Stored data
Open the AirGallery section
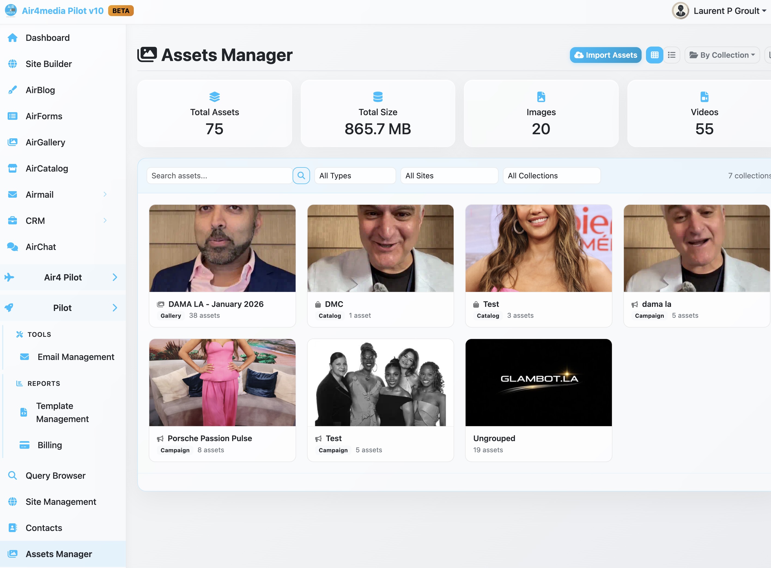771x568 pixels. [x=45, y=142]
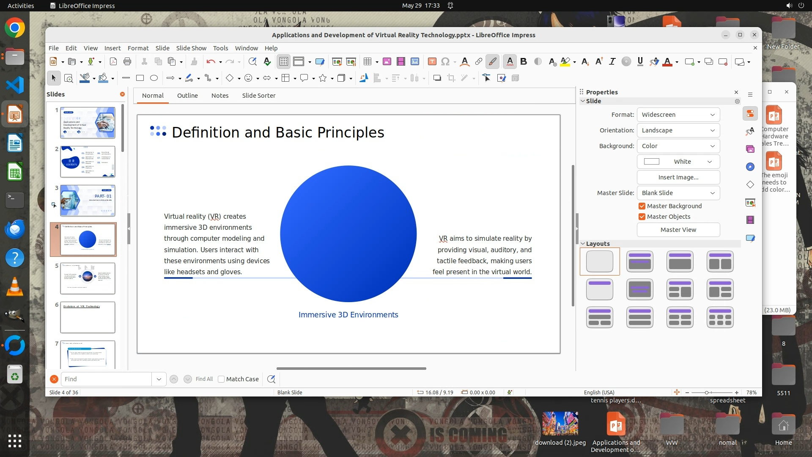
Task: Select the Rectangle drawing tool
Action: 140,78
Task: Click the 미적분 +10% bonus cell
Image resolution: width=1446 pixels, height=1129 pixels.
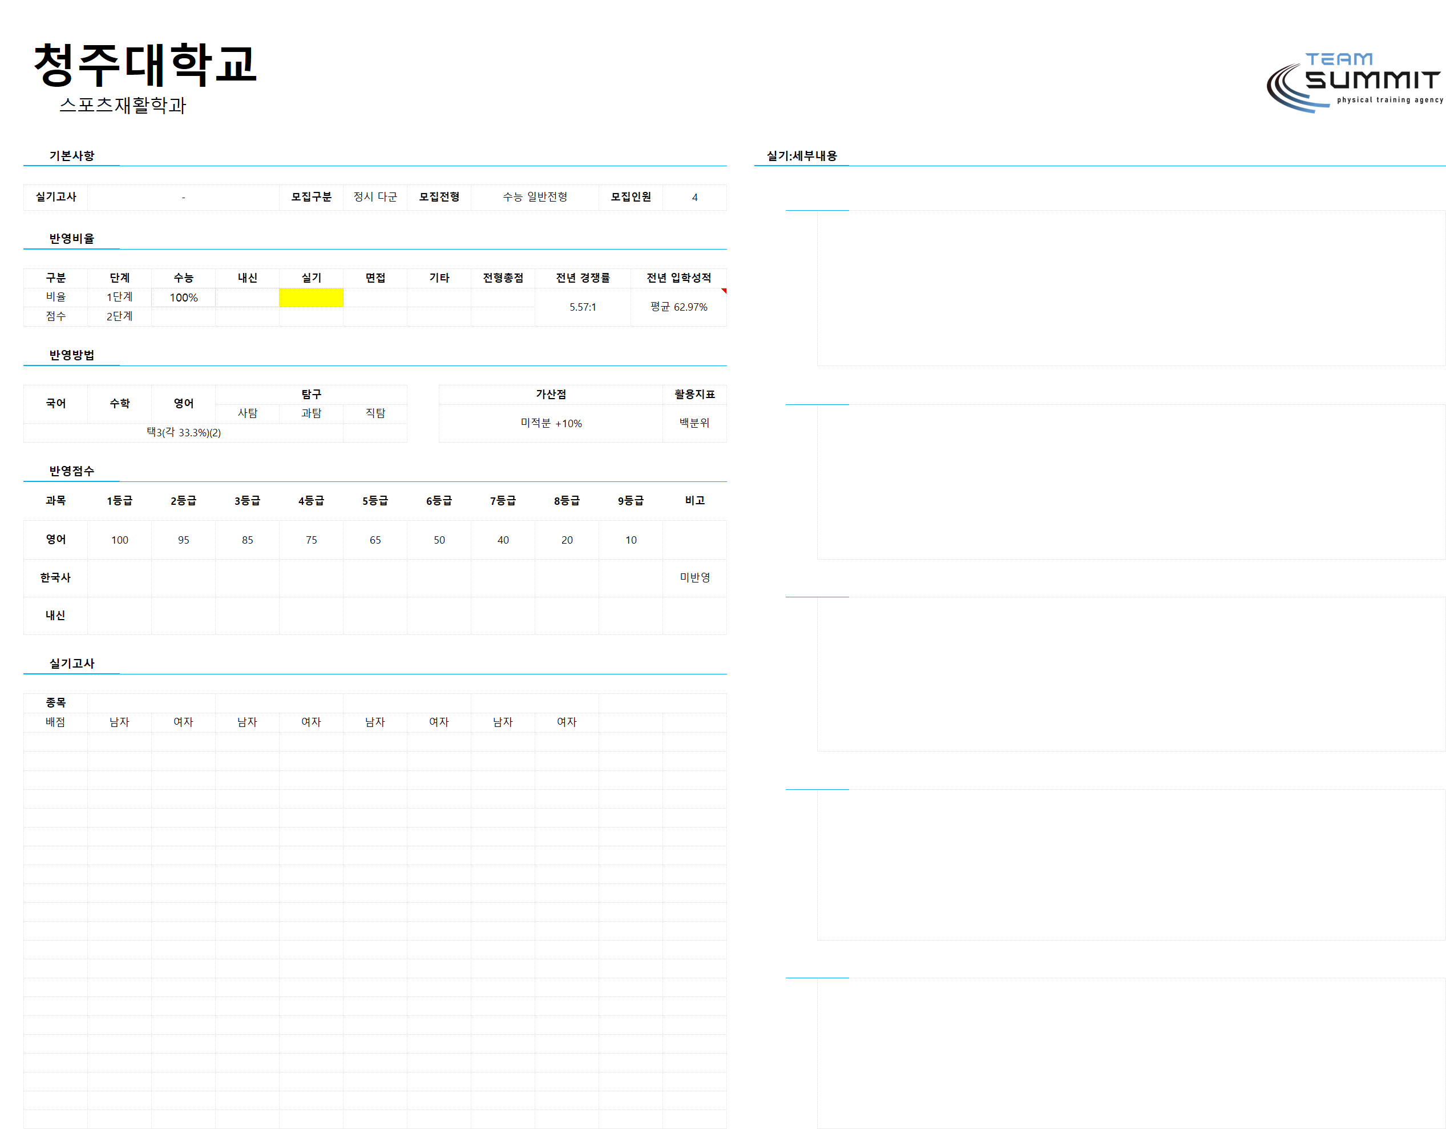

• [Task to complete]
Write out exactly, and only, the lines from the line holding "Task: Click the 미적분 +10% bonus cell" through the end of the data, inclusive, without any pictures.

• [Exercise output]
Task: Click the 미적분 +10% bonus cell
Image resolution: width=1446 pixels, height=1129 pixels.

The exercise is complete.